• Problem to solve:
Output all of the data below exactly as given.
═════ Material for this task ═════
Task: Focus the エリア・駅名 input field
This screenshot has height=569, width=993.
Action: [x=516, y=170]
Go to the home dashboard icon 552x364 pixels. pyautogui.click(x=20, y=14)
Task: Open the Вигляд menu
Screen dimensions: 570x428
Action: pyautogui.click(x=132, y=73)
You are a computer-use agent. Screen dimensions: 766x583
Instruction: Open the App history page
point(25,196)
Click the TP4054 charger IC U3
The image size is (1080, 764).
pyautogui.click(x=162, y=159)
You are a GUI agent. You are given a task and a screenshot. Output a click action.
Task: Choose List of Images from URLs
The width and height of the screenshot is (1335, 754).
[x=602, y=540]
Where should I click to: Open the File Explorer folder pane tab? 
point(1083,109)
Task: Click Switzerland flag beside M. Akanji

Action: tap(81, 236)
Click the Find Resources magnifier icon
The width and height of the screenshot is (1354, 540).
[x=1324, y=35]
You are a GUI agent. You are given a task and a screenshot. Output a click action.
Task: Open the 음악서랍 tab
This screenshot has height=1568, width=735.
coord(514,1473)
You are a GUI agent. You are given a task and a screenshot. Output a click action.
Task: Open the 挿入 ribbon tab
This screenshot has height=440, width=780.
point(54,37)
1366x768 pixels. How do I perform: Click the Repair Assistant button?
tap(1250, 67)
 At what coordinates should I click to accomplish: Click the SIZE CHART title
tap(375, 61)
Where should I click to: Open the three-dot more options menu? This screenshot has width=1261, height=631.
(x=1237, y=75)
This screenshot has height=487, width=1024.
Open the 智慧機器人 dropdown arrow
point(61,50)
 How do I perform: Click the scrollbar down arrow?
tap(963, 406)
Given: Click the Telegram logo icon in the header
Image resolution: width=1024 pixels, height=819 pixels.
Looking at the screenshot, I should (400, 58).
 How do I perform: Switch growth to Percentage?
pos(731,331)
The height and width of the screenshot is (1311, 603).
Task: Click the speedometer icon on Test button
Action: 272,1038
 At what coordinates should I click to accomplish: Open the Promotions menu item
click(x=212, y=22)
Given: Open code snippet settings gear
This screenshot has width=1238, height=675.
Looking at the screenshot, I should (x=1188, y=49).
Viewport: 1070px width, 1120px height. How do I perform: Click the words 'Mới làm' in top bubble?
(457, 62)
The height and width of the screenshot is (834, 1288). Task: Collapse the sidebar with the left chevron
═════
• Result:
Task: Focus the エリア・駅名 input field
This screenshot has height=569, width=993.
Action: [x=516, y=170]
Go to the home dashboard icon 552x364 pixels. pyautogui.click(x=20, y=14)
Task: Open the Вигляд menu
Screen dimensions: 570x428
Action: pyautogui.click(x=132, y=73)
You are a computer-use agent. Screen dimensions: 766x583
Instruction: Open the App history page
point(25,196)
Click the TP4054 charger IC U3
The image size is (1080, 764).
pyautogui.click(x=162, y=159)
You are a GUI agent. You are given a task and a screenshot. Output a click action.
Task: Choose List of Images from URLs
The width and height of the screenshot is (1335, 754).
[x=602, y=540]
Where should I click to: Open the File Explorer folder pane tab? 
point(1083,109)
Task: Click Switzerland flag beside M. Akanji

Action: tap(81, 236)
Click the Find Resources magnifier icon
The width and height of the screenshot is (1354, 540).
[x=1324, y=35]
You are a GUI agent. You are given a task and a screenshot. Output a click action.
Task: Open the 음악서랍 tab
This screenshot has height=1568, width=735.
coord(514,1473)
You are a GUI agent. You are given a task and a screenshot. Output a click action.
Task: Open the 挿入 ribbon tab
This screenshot has height=440, width=780.
point(54,37)
1366x768 pixels. How do I perform: Click the Repair Assistant button?
tap(1250, 67)
 At what coordinates should I click to accomplish: Click the SIZE CHART title
tap(375, 61)
Where should I click to: Open the three-dot more options menu? This screenshot has width=1261, height=631.
(x=1237, y=75)
This screenshot has height=487, width=1024.
Open the 智慧機器人 dropdown arrow
point(61,50)
 How do I perform: Click the scrollbar down arrow?
tap(963, 406)
Given: Click the Telegram logo icon in the header
Image resolution: width=1024 pixels, height=819 pixels.
Looking at the screenshot, I should (400, 58).
 How do I perform: Switch growth to Percentage?
pos(731,331)
The height and width of the screenshot is (1311, 603).
Task: Click the speedometer icon on Test button
Action: 272,1038
 At what coordinates should I click to accomplish: Open the Promotions menu item
click(x=212, y=22)
Given: Open code snippet settings gear
This screenshot has width=1238, height=675.
Looking at the screenshot, I should (x=1188, y=49).
Viewport: 1070px width, 1120px height. How do I perform: Click the words 'Mới làm' in top bubble?
(457, 62)
The height and width of the screenshot is (834, 1288). Task: Collapse the sidebar with the left chevron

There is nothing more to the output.